How to Find Kinetic energy in terms of spherical co-ordinates

Question

How to Find Kinetic energy in terms of $(r,\theta ,\phi )$

Solution

We have to find the kinetic energy in terms of $(r,\theta ,\phi )$ that is in terms of spherical c0-ordinates. Kinetic energy in terms of Cartesian co-ordinates is

$T = \frac{1}{2}m\left( {{{\dot x}^2} + {{\dot y}^2} + {{\dot z}^2}} \right)$                                                                (1)

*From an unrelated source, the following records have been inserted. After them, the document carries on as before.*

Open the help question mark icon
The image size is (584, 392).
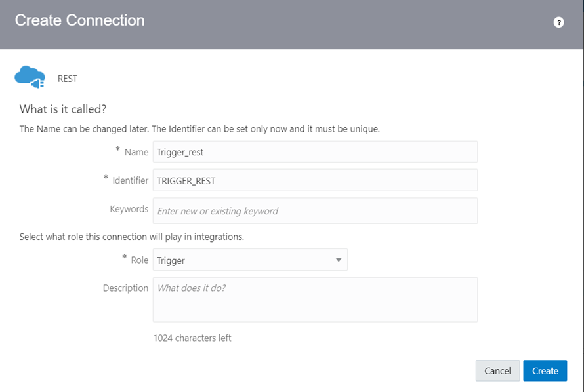558,22
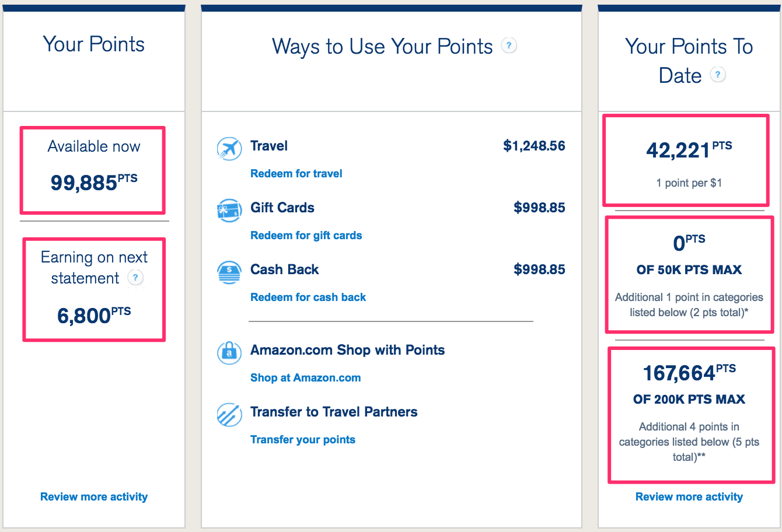782x532 pixels.
Task: Open help icon next to Your Points To Date
Action: 718,75
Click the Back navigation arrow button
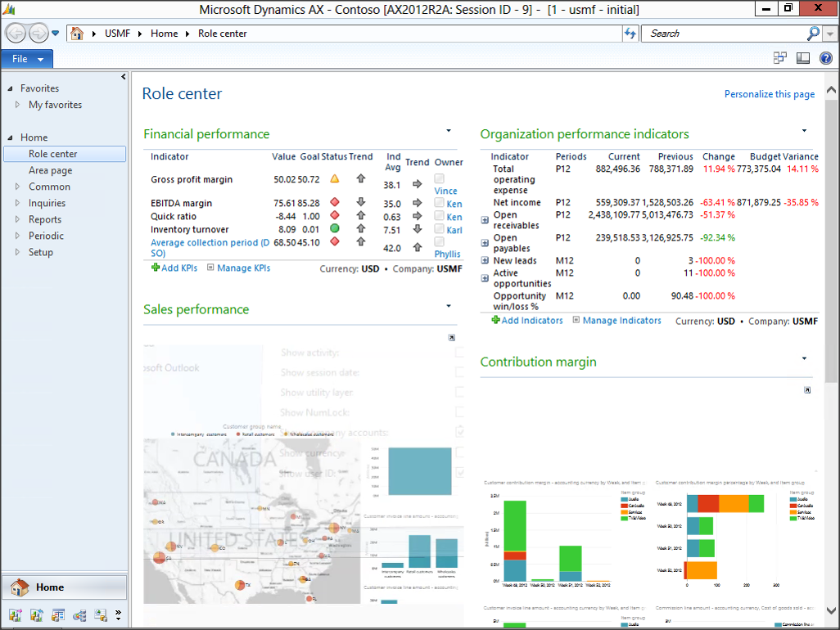This screenshot has height=630, width=840. 16,34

Where $\dot x,\dot y{\rm{ and }}\dot z$ are derivatives of z, y and z with respect to time.

Cartesian co-ordinates x, y, z in terms of $r,\theta$ and $\phi$ are

$\begin{array}{l}x = r\sin \theta \cos \phi \\y = r\sin \theta \sin \phi \\z = r\cos \theta \end{array}$

Now derivatives of x, y and z w.r.t. t are

$\begin{array}{l}\dot x = \frac{{dx}}{{dt}} = \dot r\sin \theta \cos \phi  + r\cos \theta \cos \phi \dot \theta  - r\sin \theta \sin \phi \dot \phi \\\dot y = \frac{{dy}}{{dt}} = \dot r\sin \theta \sin \phi  + r\cos \theta \sin \phi \dot \theta  + r\sin \theta \cos \phi \dot \phi \\\dot z = \frac{{dz}}{{dt}} = \dot r\cos \theta  - r\sin \theta \dot \theta \end{array}$  

Where

$\dot r = \frac{{dr}}{{dt}},\dot \theta  = \frac{{d\theta }}{{dt}},\dot \phi  = \frac{{d\phi }}{{dt}}$  means all $r,\theta$ and $\phi$ changes with time as the particle moves or changes its position with time.

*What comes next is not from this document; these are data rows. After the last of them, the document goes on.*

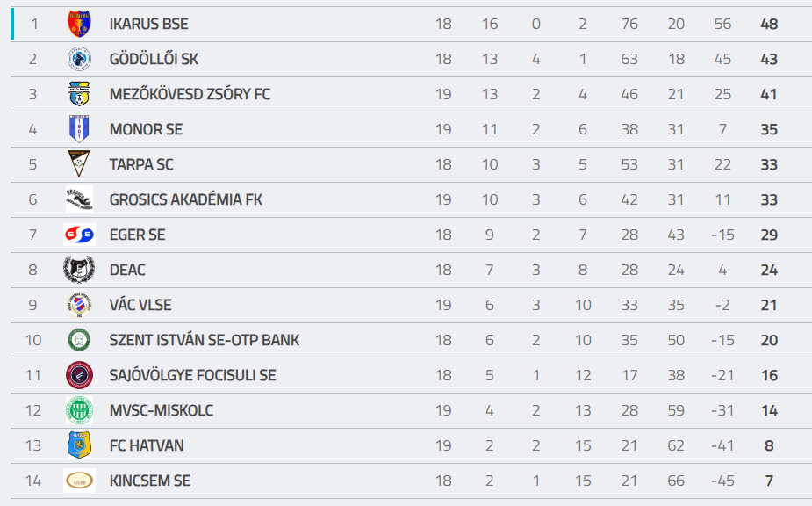Click the DEAC black wreath emblem
The height and width of the screenshot is (506, 812).
79,270
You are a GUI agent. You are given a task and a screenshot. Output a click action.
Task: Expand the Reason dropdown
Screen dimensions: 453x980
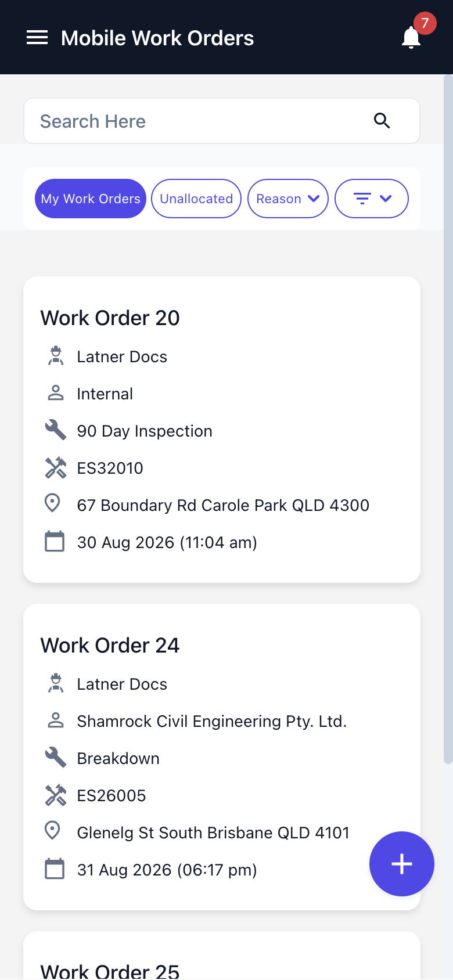point(288,199)
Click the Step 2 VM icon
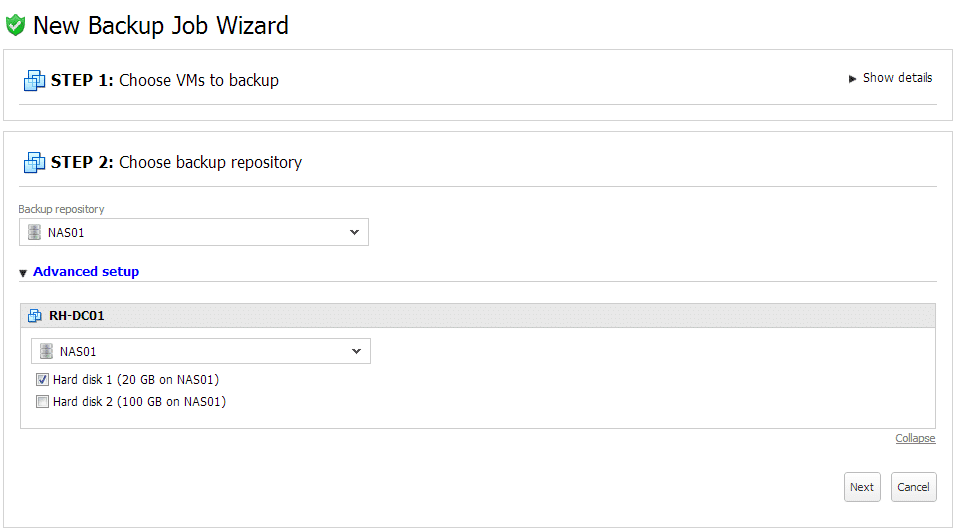Screen dimensions: 956x532 point(34,163)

Now calculate for ${\dot x^2},{\dot y^2},{\dot z^2}$ and add them. After adding them we get

${(\dot x)^2} + {(\dot y)^2} + {(\dot z)^2} = {\dot r^2} + {r^2}{\dot \theta ^2} + {r^2}{\sin ^2}\theta {\dot \phi ^2}$

Putting this value of ${(\dot x)^2} + {(\dot y)^2} + {(\dot z)^2}$in equation 1 we get kinetic energy of particle or system in terms of $r,\theta$ and $\phi$.

Hence

$T = \frac{1}{2}m({\dot r^2} + {r^2}{\dot \theta ^2} + {r^2}{\sin ^2}\theta {\dot \phi ^2})$